*Requirement*
Look through the records below for the line with "Task: Click the monitor". Return that line and each one after it up to and including the line with "You are a computer-use agent. Viewport: 1525px", exactly.

*Stored items*
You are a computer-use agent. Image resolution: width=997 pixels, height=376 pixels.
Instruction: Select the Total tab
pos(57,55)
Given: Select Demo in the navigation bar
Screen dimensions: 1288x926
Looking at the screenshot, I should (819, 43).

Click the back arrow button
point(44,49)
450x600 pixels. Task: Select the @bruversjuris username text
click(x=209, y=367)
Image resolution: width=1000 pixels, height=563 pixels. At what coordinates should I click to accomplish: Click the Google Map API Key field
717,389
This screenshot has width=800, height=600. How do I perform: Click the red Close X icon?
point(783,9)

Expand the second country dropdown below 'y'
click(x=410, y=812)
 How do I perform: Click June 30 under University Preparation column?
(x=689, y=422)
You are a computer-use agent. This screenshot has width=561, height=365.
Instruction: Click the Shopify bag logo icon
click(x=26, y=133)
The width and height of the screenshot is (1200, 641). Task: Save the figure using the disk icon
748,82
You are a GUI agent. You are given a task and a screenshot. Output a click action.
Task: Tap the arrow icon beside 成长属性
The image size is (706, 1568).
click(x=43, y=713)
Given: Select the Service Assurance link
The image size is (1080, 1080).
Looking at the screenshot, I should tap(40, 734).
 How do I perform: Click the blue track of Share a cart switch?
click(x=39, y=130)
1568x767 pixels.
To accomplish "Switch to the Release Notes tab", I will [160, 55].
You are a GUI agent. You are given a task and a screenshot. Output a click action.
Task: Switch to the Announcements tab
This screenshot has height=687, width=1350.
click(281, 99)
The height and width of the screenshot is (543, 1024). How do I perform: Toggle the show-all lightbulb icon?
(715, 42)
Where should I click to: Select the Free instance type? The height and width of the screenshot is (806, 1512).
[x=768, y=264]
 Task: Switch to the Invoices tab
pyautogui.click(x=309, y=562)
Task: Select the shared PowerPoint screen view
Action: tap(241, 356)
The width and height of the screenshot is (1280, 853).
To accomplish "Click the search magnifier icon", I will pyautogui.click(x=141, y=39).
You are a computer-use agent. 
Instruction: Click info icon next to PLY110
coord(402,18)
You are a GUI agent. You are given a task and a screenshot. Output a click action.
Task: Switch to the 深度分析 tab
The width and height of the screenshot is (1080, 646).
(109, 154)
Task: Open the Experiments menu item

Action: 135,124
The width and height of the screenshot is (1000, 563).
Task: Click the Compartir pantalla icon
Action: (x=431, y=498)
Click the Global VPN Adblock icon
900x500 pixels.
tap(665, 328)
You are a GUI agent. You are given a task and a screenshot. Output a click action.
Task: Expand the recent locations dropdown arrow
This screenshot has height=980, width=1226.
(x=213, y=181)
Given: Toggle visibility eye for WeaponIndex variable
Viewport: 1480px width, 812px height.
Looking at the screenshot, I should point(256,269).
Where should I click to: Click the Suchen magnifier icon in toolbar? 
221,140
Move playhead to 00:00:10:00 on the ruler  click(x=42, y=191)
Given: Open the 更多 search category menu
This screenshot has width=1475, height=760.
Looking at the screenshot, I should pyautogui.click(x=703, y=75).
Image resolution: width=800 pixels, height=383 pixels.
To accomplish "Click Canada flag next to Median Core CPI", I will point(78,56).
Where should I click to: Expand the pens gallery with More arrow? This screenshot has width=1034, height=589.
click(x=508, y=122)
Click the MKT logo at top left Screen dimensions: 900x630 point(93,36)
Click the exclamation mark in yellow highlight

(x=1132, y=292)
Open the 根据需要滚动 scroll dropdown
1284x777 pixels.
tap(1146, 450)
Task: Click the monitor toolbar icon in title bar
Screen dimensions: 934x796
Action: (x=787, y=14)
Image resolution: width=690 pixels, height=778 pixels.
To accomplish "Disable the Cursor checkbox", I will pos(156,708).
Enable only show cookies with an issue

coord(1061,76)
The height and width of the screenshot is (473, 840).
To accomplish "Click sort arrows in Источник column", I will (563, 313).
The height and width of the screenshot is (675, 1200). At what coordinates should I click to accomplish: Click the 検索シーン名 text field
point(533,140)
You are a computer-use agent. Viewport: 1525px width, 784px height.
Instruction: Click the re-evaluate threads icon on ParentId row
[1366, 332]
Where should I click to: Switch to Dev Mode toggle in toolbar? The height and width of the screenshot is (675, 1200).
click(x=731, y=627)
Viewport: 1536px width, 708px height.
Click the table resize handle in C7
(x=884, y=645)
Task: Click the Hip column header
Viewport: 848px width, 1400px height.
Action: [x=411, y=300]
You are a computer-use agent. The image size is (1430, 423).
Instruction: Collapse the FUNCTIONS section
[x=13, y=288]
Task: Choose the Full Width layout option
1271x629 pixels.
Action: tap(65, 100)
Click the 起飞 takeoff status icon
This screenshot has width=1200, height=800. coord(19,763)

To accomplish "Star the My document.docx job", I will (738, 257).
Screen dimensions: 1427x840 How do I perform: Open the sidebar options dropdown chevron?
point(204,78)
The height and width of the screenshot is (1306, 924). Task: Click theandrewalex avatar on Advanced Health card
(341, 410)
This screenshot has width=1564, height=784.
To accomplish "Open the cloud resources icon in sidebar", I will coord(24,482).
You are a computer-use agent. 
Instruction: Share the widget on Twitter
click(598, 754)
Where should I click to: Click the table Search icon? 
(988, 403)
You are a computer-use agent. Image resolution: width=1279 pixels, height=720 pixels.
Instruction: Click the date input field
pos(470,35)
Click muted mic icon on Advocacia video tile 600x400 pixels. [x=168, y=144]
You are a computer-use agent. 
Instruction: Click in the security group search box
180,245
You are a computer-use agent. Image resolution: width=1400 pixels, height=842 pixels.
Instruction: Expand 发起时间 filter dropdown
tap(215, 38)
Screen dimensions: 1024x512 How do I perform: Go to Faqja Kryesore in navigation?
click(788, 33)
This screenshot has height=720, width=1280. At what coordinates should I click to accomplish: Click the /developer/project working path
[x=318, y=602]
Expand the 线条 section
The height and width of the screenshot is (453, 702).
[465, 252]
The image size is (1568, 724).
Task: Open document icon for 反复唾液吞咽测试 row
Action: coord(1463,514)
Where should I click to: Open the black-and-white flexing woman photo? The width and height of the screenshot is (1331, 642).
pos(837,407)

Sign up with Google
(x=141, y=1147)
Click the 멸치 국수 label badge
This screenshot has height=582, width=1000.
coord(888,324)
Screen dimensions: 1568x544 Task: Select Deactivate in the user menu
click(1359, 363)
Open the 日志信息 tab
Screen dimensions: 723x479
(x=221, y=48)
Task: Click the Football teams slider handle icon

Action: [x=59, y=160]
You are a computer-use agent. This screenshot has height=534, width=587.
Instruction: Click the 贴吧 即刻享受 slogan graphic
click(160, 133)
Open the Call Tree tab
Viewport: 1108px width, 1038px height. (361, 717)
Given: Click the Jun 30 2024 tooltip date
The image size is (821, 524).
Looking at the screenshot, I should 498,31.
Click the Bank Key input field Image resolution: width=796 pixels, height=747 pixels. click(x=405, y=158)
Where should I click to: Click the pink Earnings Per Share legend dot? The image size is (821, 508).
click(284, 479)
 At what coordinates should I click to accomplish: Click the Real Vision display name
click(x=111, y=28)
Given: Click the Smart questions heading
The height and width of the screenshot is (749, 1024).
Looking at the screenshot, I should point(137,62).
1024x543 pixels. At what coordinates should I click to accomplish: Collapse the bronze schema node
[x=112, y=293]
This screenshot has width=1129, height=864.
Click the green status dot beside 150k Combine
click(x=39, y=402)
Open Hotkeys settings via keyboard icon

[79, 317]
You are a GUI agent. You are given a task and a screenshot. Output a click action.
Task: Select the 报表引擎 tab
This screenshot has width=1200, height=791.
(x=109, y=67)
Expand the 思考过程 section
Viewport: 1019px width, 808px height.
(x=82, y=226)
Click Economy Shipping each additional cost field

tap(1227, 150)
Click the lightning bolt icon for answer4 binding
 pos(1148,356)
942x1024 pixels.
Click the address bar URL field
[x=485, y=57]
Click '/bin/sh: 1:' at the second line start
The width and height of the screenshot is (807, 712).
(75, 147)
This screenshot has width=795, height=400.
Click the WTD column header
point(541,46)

*Output*
Task: Click the monitor toolbar icon in title bar
Screen dimensions: 934x796
Action: (x=787, y=14)
Image resolution: width=690 pixels, height=778 pixels.
To accomplish "Disable the Cursor checkbox", I will pos(156,708).
Enable only show cookies with an issue

coord(1061,76)
The height and width of the screenshot is (473, 840).
To accomplish "Click sort arrows in Источник column", I will (563, 313).
The height and width of the screenshot is (675, 1200). At what coordinates should I click to accomplish: Click the 検索シーン名 text field
point(533,140)
You are a computer-use agent. Viewport: 1525px width, 784px height.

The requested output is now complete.